10.A 5 kVA, 220/110 volts, 1 phase transformer has a maximum efficiency of 96.97 % at 0.8 p.f. lagging. It has a core loss of 50 watts and the full load regulation at 0.8 p.f. lagging is 5 %. Find the efficiency and regulation at full load 0.9 p.f. lagging. 

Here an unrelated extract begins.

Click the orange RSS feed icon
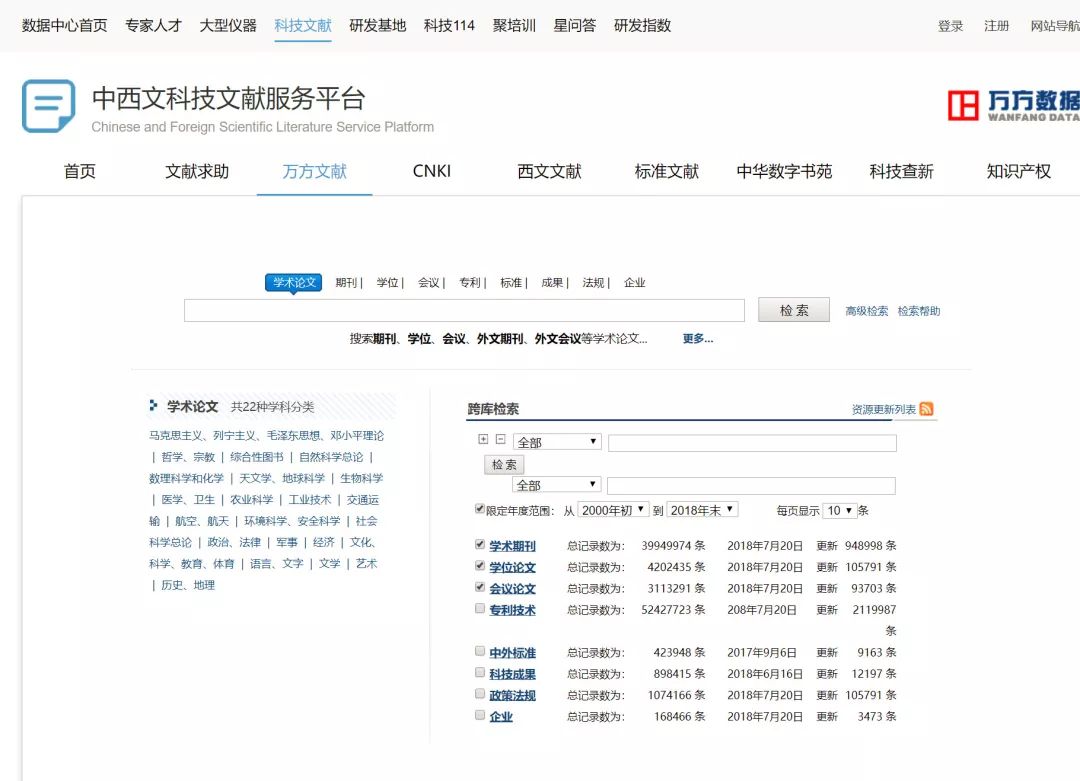Image resolution: width=1080 pixels, height=781 pixels. coord(926,409)
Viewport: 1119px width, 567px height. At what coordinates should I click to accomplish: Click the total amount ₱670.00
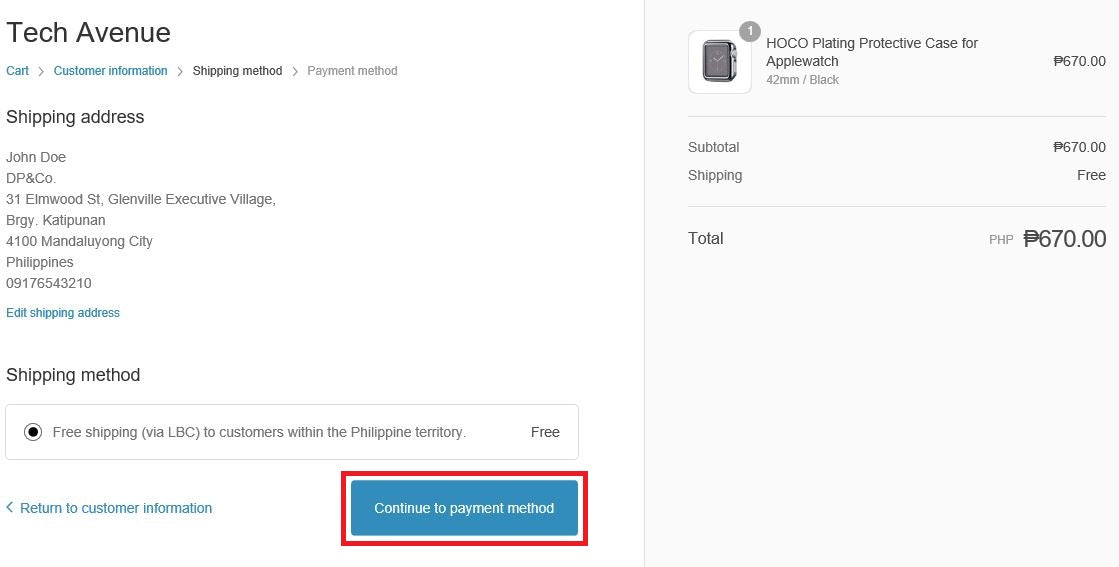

[Ans.: % η=93.231 %, % R = 3.968 %]

11.A 250 kVA single phase transformer has iron loss of 1.8 kW. The full load copper loss is 2000 watts. Calculate i) Efficiency at full load, 0.8 lagging p.f. ii) kVA supplied at maximum efficiency. iii) Maximum efficiency at 0.8 lagging p.f. AU: April-98, Dec.-97 

[Ans.: 98.135 %, 237.1708 kVA, 98.137 %]

12. A 11000/230 V, 150 kVA, 1-phase, 50 Hz transformer has core loss of 1.4 kW and F.L. Cu loss of 1.6 kW. Determine i) The kVA load for maximum efficiency and the value of maximum efficiency at unity p.f. ii) The efficiency at half F.L. 0.8 p.f. leading. AU May-08, Marks 8 

[Ans. : i) 140.3121 kVA, 98.043% ii) 97.087%]